** START Passage shown **
The garden sprawls across a hillside behind the museum with winding stone paths, moss-covered lanterns, tea houses, and a koi pond. It’s one of the most peaceful spots in central Tokyo. Bring a book, sit on one of the benches near the pond, and forget that Harajuku is ten minutes away. Spring is ideal for the irises. Autumn brings spectacular leaf colour. Even in summer, the tree canopy keeps things shaded and cool. Admission is around ¥1,500.

Nezu Museum
- Pre-modern Japanese and Asian art in a serene setting
- One of Tokyo's most beautiful traditional gardens
- Designed by Kengo Kuma with a striking bamboo entrance
Spend as much time in the garden as the galleries. The bamboo paths and tea houses are the real highlight.
"A tranquil escape from Omotesando's shopping frenzy. The garden with stone paths, tea houses, and a koi pond is consistently called worth the admission alone."
6. Ghibli Museum
If you grew up watching Spirited Away, My Neighbour Totoro, or Princess Mononoke, the Ghibli Museum in Mitaka is a pilgrimage. Hayao Miyazaki designed the building himself, and every detail feels like stepping into one of his films. Stained glass windows throw coloured light across spiral staircases. A life-size Robot Soldier from Castle in the Sky guards the rooftop garden. The Cat Bus room (for kids, technically, but adults stare longingly through the window) is exactly as soft and chaotic as you’d hope.
The museum also screens exclusive short films that you cannot see anywhere else. They rotate, so repeat visitors get different ones. No photography is allowed inside, which sounds annoying but actually preserves something rare: a museum experience that lives in your memory rather than your camera roll.
** END Passage shown **
** START Dataset excerpts **
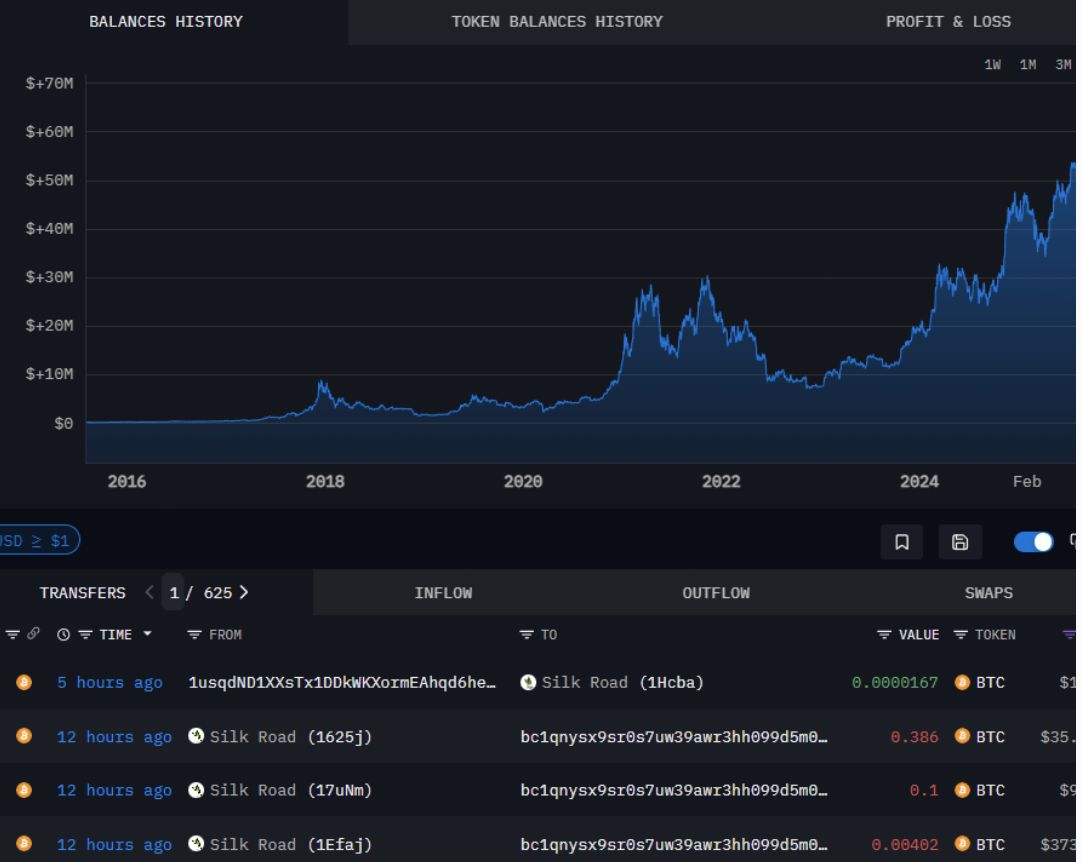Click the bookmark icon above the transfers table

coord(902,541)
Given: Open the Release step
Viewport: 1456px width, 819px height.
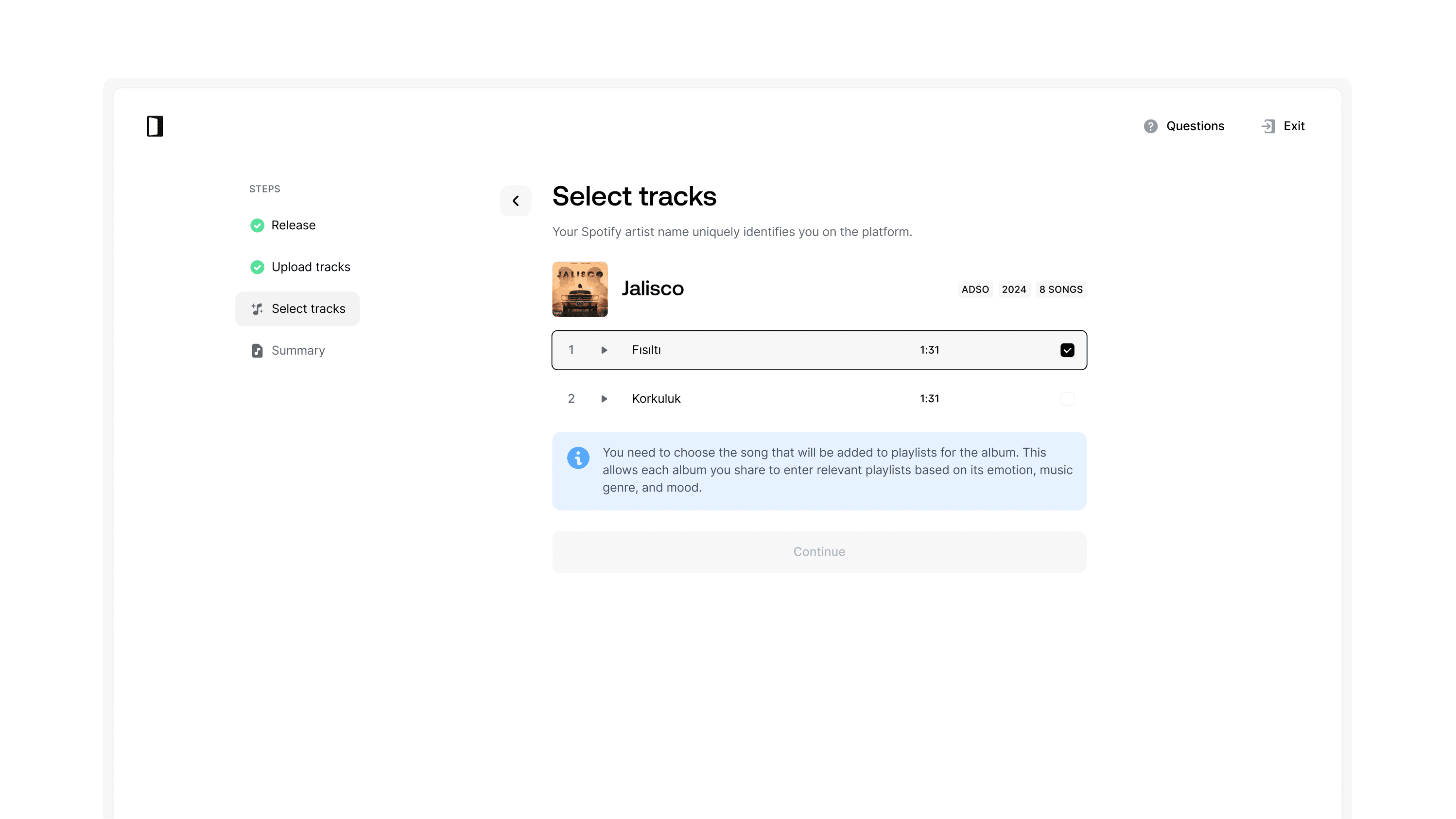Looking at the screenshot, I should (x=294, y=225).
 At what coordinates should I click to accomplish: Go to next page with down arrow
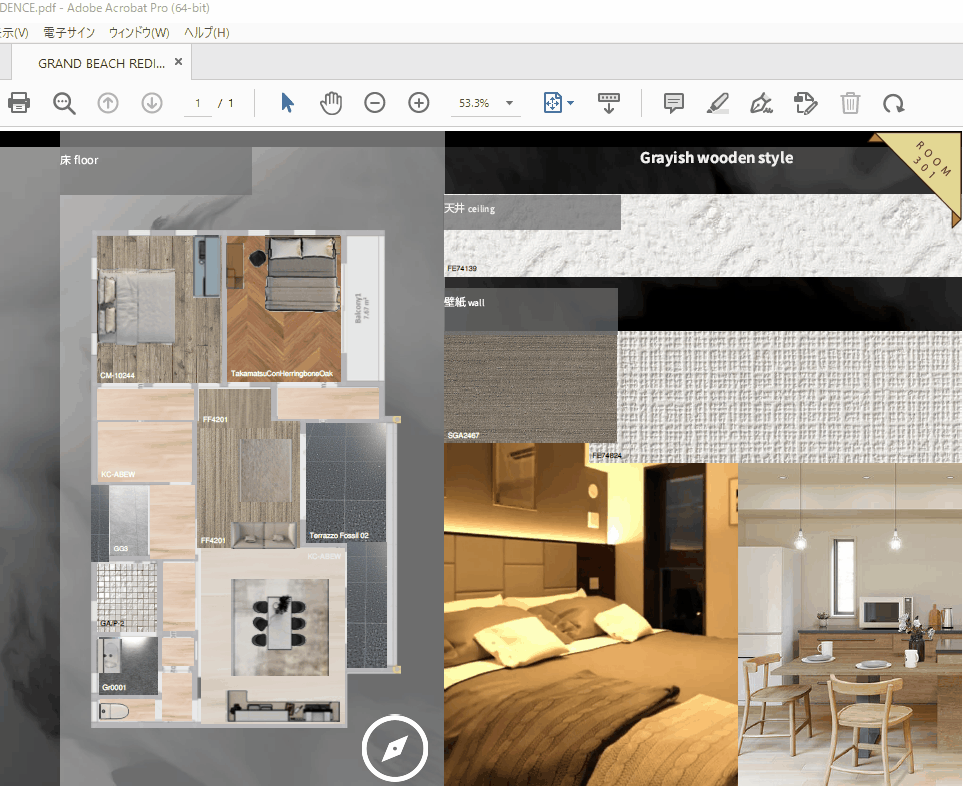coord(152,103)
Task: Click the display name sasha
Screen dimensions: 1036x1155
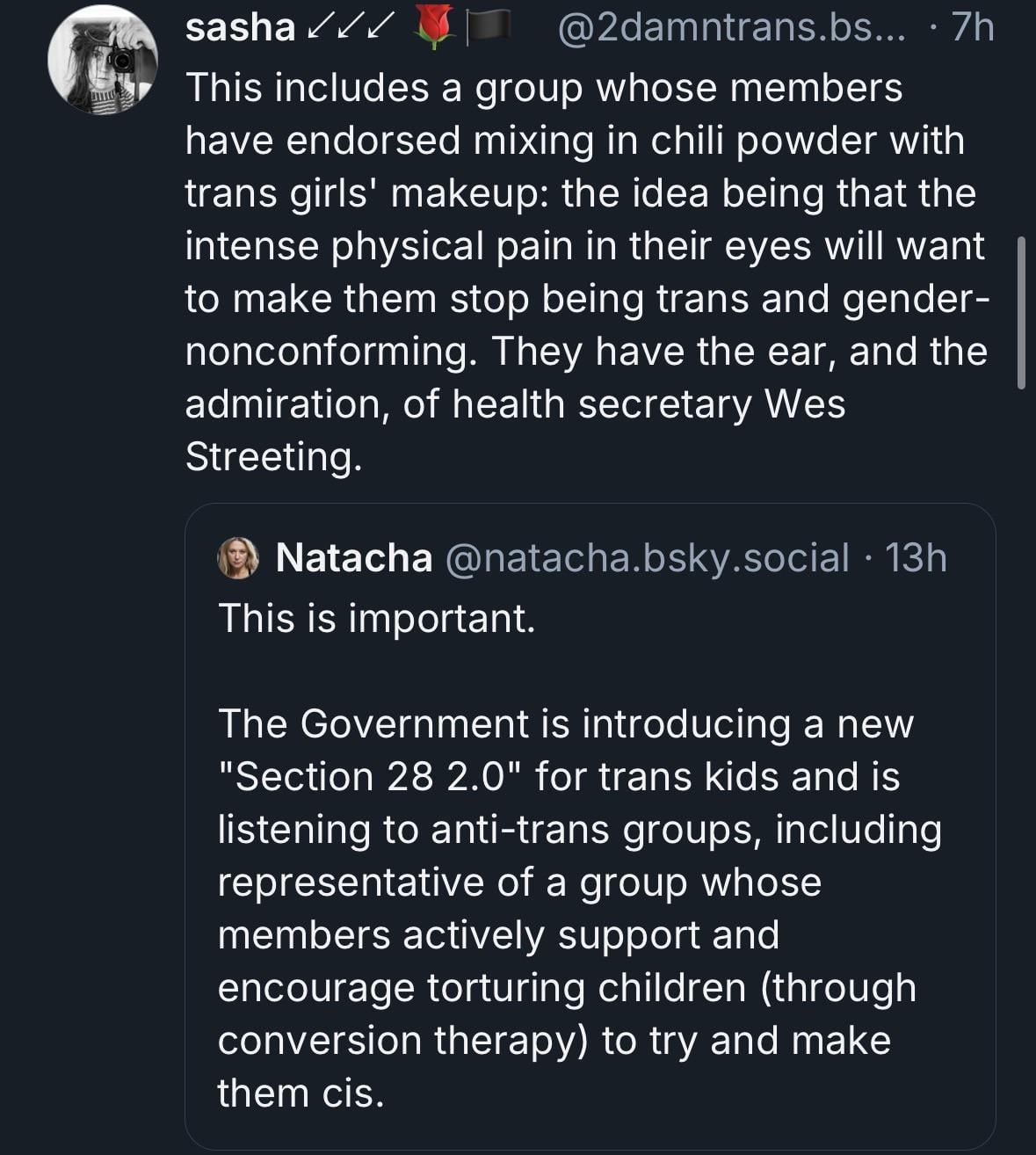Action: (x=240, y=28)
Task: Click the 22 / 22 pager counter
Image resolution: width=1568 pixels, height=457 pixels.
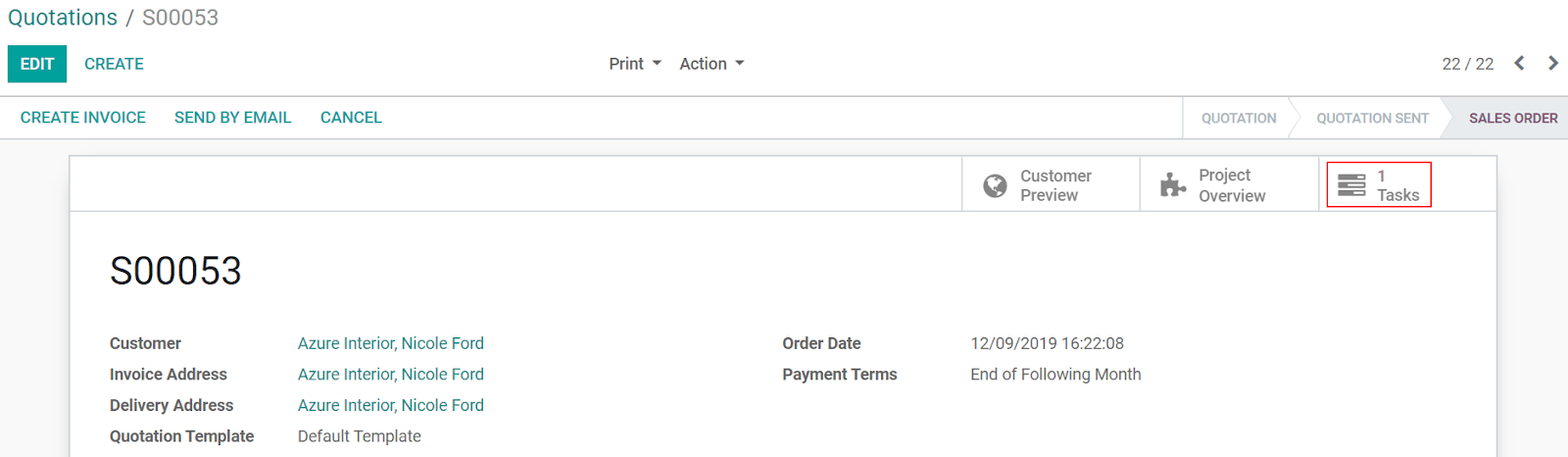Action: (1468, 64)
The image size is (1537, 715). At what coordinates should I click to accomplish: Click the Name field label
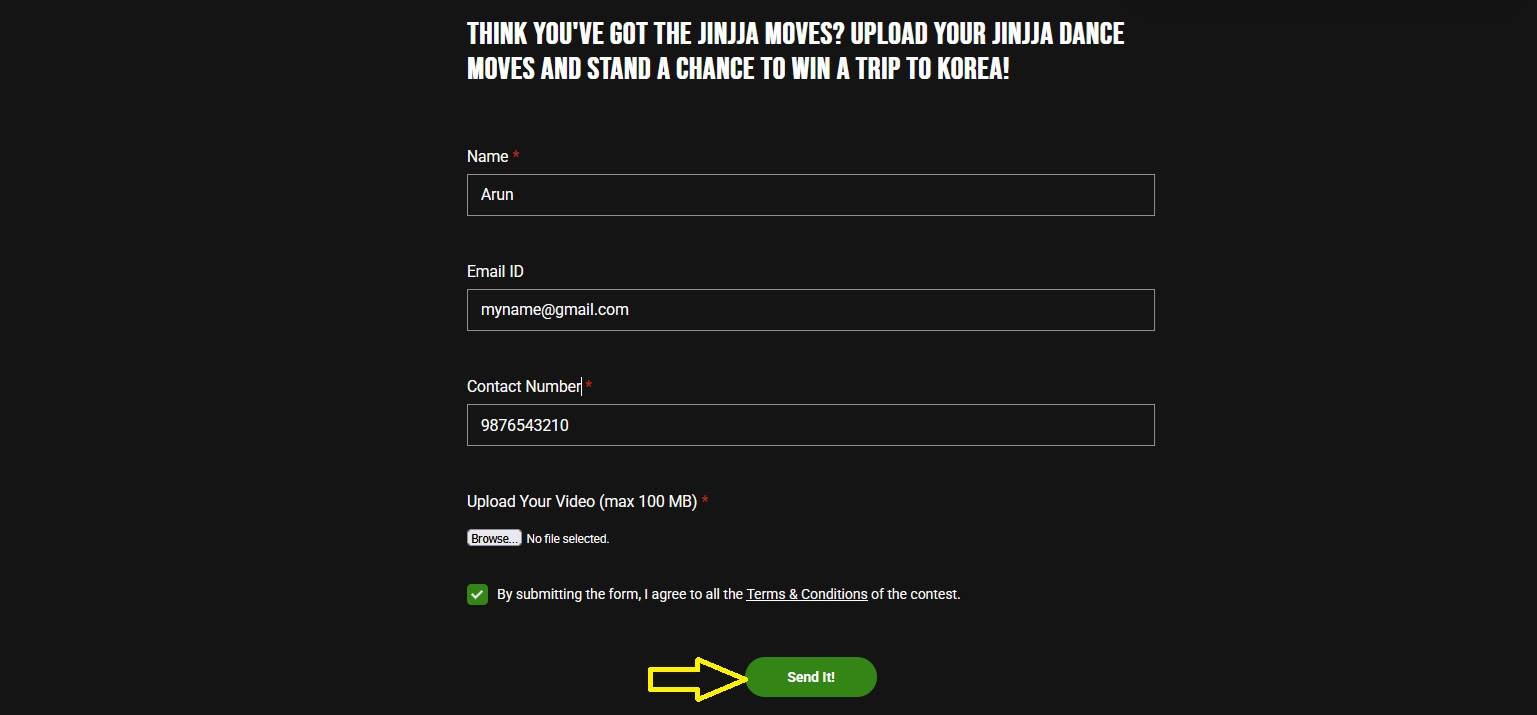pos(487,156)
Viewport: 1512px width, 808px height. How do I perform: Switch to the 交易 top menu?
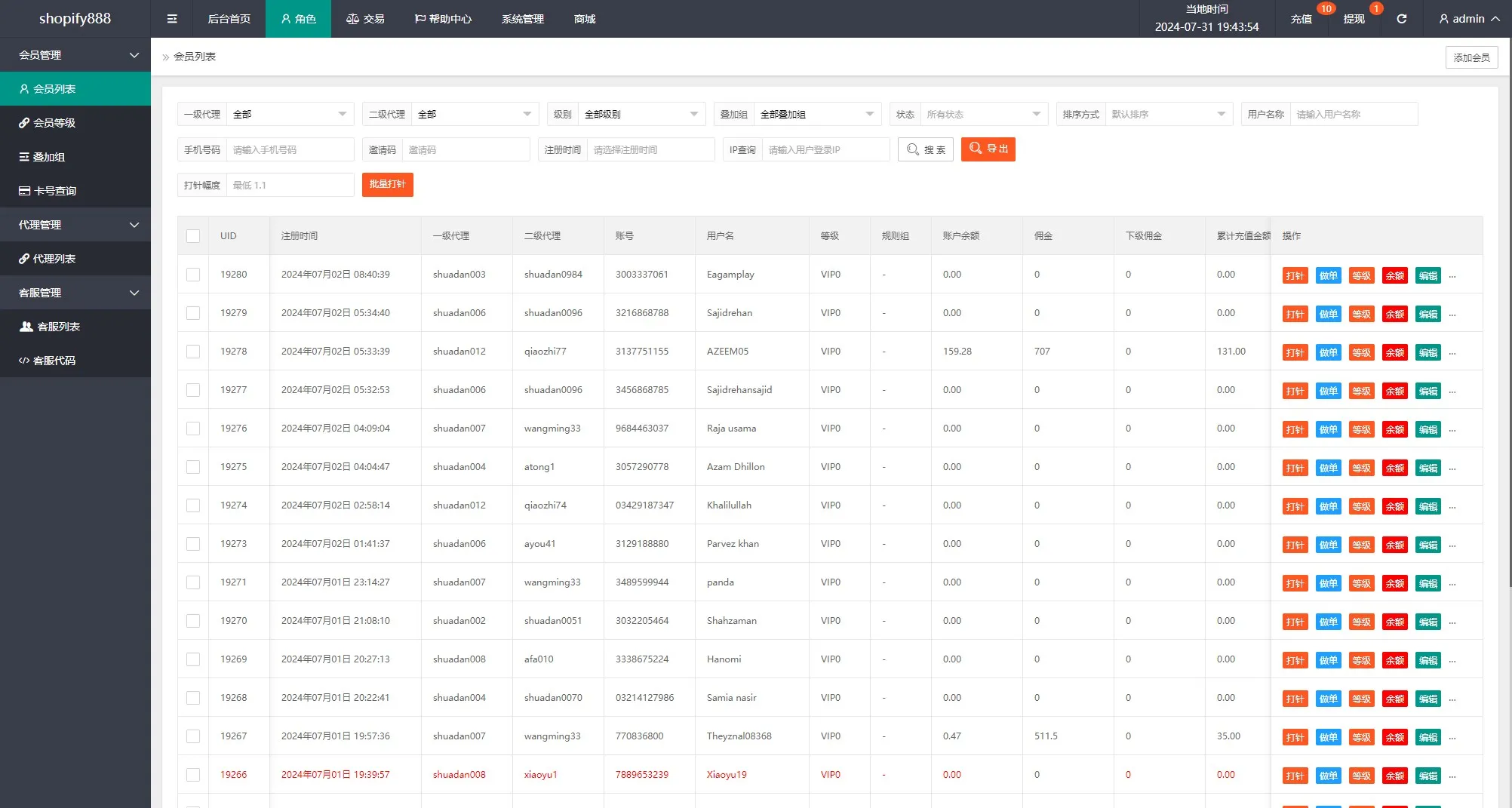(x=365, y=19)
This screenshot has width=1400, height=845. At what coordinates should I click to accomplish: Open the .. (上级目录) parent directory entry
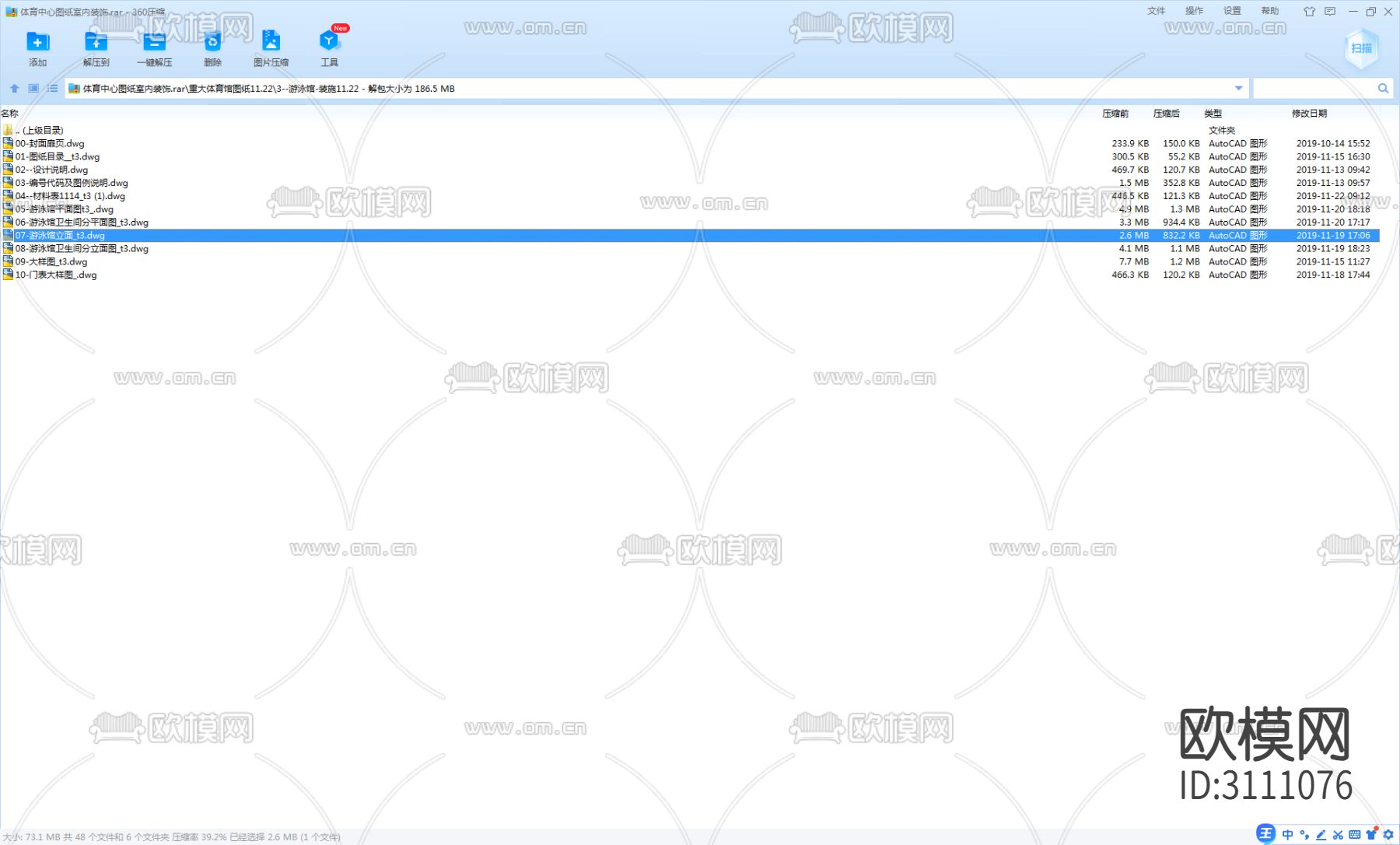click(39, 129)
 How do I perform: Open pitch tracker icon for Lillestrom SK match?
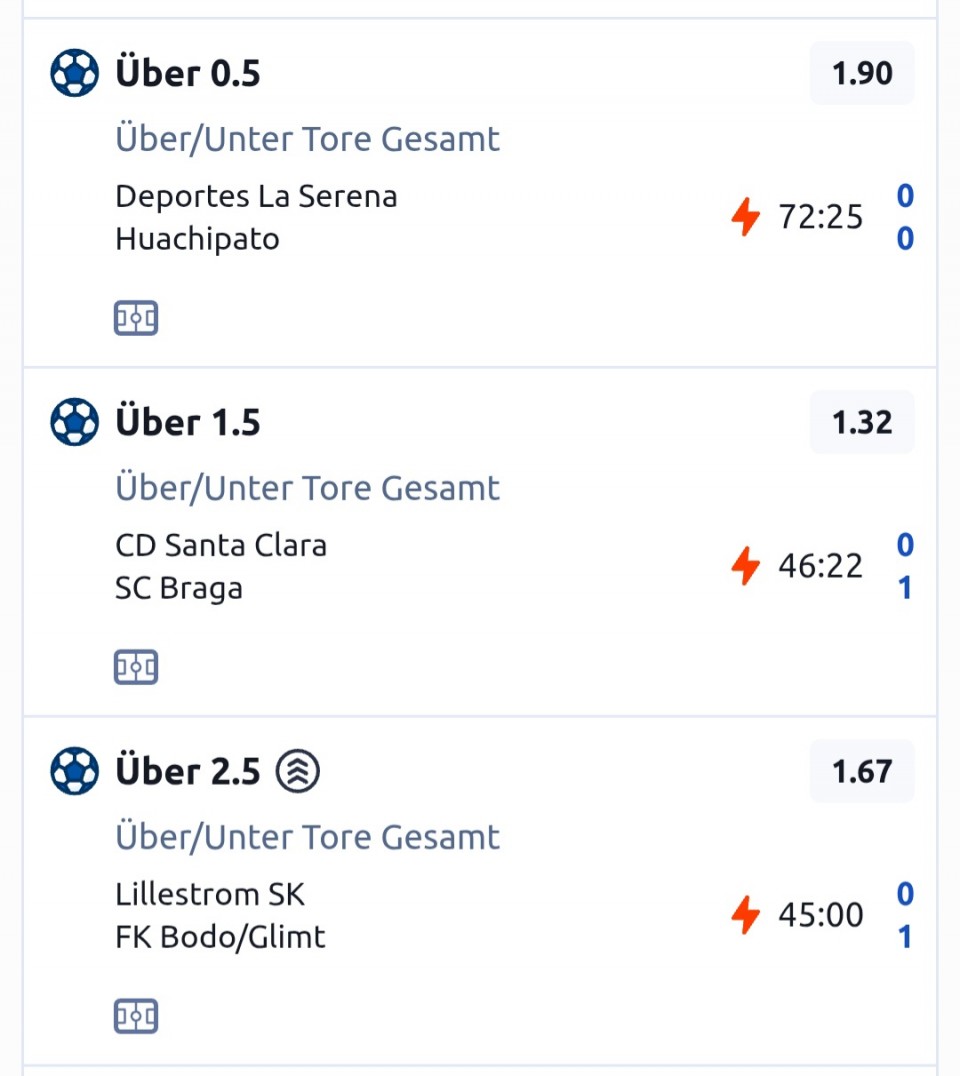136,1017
** END Dataset excerpts **
* _Task instructions_:
(1) In the passage on Tokyo museums, what guards the rooftop garden of the Ghibli Museum?
(2) Continue the passage on Tokyo museums from its last sentence, keeping its tone and style.

* _Responses in order_:
(1) A life-size Robot Soldier from Castle in the Sky.

(2)
Now for the bad news. Tickets sell out almost instantly. They go on sale on the first of each month for the following month, usually through the Lawson convenience store system or the official website. If you want to go, set a calendar reminder and be ready to click the moment they drop. It’s a 20-minute walk from Mitaka Station on the Chuo Line, or you can take the shuttle bus. Plan half a day for the trip since it’s outside central Tokyo.

Ghibli Museum
- The only place to see exclusive short Ghibli films
- Miyazaki designed the building himself with hidden details everywhere
- The rooftop garden with the life-size Robot Soldier from Laputa
Tickets sell out weeks ahead. Buy from Lawson or the official site on the first of each month. No photos inside.
"A magical museum for Studio Ghibli fans. Hayao Miyazaki designed the space to feel like walking into one of his films. Exclusive short films and the rooftop Robot Soldier are highlights."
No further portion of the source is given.